Sehen Sie Errungenschaften in der Gesundheitspolitik?
Die Rückkehr zur Parität ist ein großer Erfolg. Bislang gehen Steigerungen bei der Krankenversicherung ja alleine zulasten der Arbeitnehmer. Und wo mir noch das Herz aufgeht, sind die Perspektiven bei der Pflege. Eine gesetzliche Mindestbesetzung beim Personal ist echt ein Riesenschritt.
Welche Passagen lesen Sie indes mit Zähneknirschen?
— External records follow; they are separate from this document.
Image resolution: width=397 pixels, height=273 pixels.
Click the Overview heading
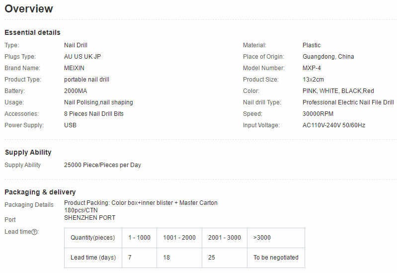point(29,9)
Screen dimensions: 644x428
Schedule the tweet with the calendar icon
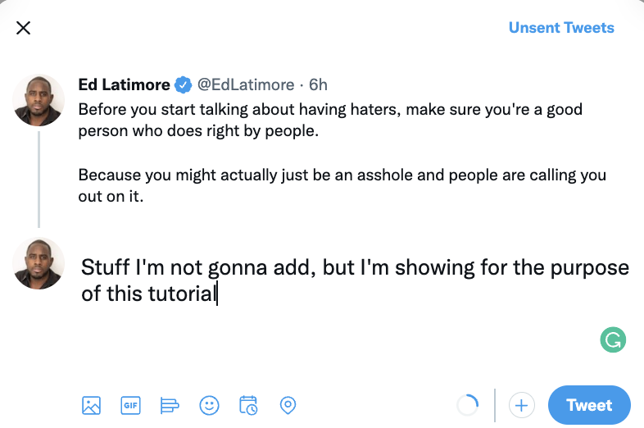[x=248, y=405]
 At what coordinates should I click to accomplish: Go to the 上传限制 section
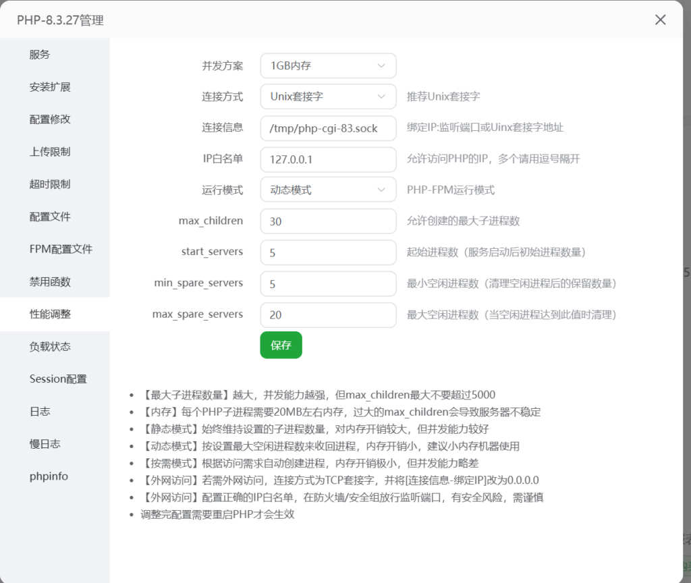coord(50,152)
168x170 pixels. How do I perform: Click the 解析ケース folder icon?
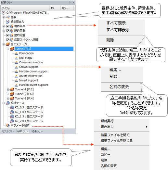pos(8,103)
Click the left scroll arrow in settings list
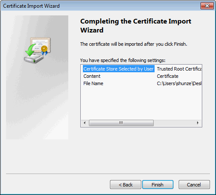 pyautogui.click(x=85, y=123)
Ich hätte mir zum Beispiel gewünscht, dass man auch über die Bürgerversicherung reden kann und endlich Schluss macht mit sachgrundlosen Befristungen von Arbeitsverträgen. Auch die Steuerpolitik befriedigt nicht. Das schmerzt mich sehr. Unsere Mitglieder, die mit Geflüchteten arbeiten, sind mit der Regelung zum Familiennachzug für Menschen mit subsidiärem Schutz unzufrieden. Ich bin das auch.
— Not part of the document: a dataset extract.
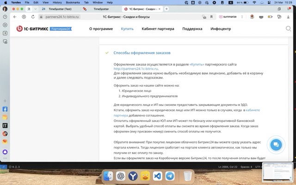The height and width of the screenshot is (185, 296).
Task: Follow the partners24.1c-bitrix.ru link
Action: (136, 69)
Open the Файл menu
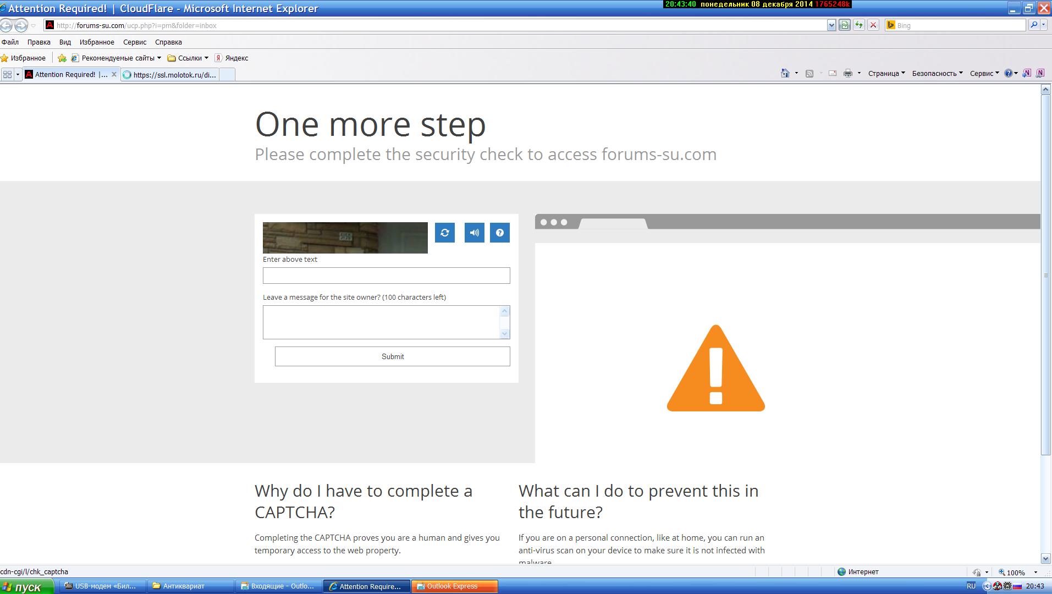1052x594 pixels. [10, 42]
Ihre Co-Landesvorsitzende, die Ulmer Abgeordnete Hilde Mattheis, organisiert derzeit den Widerstand. Haben Sie schon mit ihr geredet?
Wir saßen am Freitag in der Sitzung der Bundestagsfraktion nebeneinander. Als Bundesvorsitzende der Demokratischen Linken hat Hilde Mattheis eine andere Rol- le. Für sie wiegen die Gründe gegen Verhandlungen schwerer. Ihre Position teile ich nicht.
Können Sie nachvollziehen, dass die SPD Sachsen-Anhalt gegen Koalitionsverhandlungen gestimmt hat?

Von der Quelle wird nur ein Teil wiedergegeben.